The Trouble with HECMs: Part II

In the first part of this series, we outlined “The Trouble with HECMs,” the result of extremely high Loan-to-Value (“LTV”) ratios permitted by the HECM program, which left FHA highly exposed to losses during the current deep slump in home prices. FHA projects that it will lose $798 million on $30 billion of HECM loans originated in FY 2010. According to our calculations, this implies annual home appreciation of about 3% per annum. The $798 million figure represents the net present value of FHA’s losses, even after charging the senior borrower a high upfront Mortgage Insurance Premium (“MIP”) of 2% on the HECM borrower’s home value, plus 0.50% per annum on the loan balance. This installment describes how we quantify and analyze HECM cash flows, and FHA’s risk profile under various scenarios. This will provide the basis for our third and final installment in which we propose a solution to end The Trouble with HECMs.

The HECM program was profitable for years, as historically high home price appreciation kept HECM “crossover” losses to a minimum. Recently, the housing bust has caused an alarming increase in HECM losses, and the program moved dramatically from profit to loss. New View Advisors believes that this trend is reversible, and that FHA’s troubles can be fixed with the right product design guided by a proper understanding of crossover risk. But first, how do we measure the magnitude of FHA’s (and therefore the taxpayer’s) risk? What drives these crossover losses?

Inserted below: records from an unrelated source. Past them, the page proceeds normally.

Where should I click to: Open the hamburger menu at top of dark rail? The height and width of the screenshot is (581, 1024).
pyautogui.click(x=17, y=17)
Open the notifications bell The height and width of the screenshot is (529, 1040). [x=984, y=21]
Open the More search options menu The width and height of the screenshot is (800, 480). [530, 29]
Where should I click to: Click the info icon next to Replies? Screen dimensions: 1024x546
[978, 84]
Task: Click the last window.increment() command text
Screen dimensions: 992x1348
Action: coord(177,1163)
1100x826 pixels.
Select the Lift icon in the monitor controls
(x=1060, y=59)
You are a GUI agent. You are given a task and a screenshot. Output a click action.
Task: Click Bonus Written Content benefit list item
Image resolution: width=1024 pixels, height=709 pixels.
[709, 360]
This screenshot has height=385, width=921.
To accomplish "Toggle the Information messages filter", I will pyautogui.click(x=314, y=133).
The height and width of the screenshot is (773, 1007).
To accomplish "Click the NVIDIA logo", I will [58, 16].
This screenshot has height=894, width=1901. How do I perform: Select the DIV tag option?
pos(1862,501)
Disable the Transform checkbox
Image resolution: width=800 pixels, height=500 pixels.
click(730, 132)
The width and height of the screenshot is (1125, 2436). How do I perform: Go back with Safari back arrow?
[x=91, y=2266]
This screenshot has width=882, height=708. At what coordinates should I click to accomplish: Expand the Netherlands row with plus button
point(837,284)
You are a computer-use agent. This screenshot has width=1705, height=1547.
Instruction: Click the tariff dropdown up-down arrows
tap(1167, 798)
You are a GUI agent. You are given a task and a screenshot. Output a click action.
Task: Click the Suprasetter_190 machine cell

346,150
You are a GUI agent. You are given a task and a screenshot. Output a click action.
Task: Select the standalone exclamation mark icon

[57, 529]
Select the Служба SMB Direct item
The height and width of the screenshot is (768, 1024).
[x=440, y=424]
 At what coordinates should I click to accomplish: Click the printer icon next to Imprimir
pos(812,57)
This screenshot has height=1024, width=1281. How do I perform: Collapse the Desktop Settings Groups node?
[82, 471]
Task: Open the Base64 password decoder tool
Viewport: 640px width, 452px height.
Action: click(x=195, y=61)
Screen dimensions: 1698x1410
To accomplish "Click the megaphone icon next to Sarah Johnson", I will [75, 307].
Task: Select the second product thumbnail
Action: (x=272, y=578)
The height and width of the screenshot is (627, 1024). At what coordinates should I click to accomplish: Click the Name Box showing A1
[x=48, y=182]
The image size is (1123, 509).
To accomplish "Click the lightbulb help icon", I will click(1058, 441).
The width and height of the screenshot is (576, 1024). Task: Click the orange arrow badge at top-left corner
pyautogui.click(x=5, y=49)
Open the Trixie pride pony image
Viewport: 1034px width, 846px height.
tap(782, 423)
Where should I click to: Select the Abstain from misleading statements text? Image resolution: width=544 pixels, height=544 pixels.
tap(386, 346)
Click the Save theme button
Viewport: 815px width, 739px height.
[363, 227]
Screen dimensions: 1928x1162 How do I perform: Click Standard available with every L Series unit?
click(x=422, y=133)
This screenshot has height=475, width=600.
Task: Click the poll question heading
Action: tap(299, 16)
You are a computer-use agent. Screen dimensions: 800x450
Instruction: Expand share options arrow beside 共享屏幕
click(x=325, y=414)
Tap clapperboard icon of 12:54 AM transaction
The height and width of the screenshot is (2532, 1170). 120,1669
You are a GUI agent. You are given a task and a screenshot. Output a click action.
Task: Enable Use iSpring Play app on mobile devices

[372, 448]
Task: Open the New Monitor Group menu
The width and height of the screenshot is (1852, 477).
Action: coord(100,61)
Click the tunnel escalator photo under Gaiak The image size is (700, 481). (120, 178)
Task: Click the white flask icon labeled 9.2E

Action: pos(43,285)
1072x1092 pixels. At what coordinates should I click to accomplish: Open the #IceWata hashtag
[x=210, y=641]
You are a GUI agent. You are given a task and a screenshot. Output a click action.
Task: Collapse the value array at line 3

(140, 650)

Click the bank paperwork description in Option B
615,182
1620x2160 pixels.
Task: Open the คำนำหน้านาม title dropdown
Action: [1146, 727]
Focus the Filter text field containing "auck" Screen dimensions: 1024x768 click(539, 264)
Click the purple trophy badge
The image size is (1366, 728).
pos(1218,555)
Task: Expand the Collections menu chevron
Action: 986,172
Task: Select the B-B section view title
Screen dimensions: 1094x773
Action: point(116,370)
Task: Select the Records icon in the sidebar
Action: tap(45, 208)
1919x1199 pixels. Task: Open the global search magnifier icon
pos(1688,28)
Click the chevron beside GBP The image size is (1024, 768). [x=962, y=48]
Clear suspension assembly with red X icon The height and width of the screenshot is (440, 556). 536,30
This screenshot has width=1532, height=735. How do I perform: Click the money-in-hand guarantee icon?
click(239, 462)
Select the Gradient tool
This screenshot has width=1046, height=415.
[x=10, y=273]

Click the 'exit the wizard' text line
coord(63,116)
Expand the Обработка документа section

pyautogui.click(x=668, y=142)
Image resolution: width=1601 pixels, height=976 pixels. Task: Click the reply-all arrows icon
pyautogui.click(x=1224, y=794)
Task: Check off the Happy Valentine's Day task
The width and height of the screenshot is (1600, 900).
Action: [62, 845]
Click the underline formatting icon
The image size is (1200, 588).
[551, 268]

To answer these questions, we first need to analyze the cash flow of an individual reverse mortgage. Compared to forward mortgage credit analysis, which necessarily deals with the borrower’s ability to make monthly payments, reverse mortgage cash flow analysis is more transparent. A reverse mortgage borrower cannot default by failing to make monthly payments: there are no monthly mortgage payments. Unlike forward mortgage credit analysis, which requires a model that predicts the likelihood that borrowers will continue to make monthly payments, reverse mortgages do not require a “black box” credit model. Given a set of assumptions about housing prices and prepayments (plus, for adjustable rate loans, the rate of credit line draws and interest rates), one can quantify the timing of reverse mortgage cash flows, and therefore the timing and magnitude of realized crossover losses.

A further advantage of reverse mortgages is that their prepayment and credit line draw rates are relatively stable. Prepayments are typically very low for the first 24 months, and then increase steadily. as the pool ages. Despite conventional thinking, credit line draws in the aggregate follow a predictable, steady pattern over time. Interest rates and home price appreciation (“HPA”) are much less predictable. For our analysis we will assume a relatively steep (400 basis point) rise in interest rates, and vary assumptions regarding home price appreciation, which both our cash flow model and historical data experience have shown is the most powerful driver of crossover risk.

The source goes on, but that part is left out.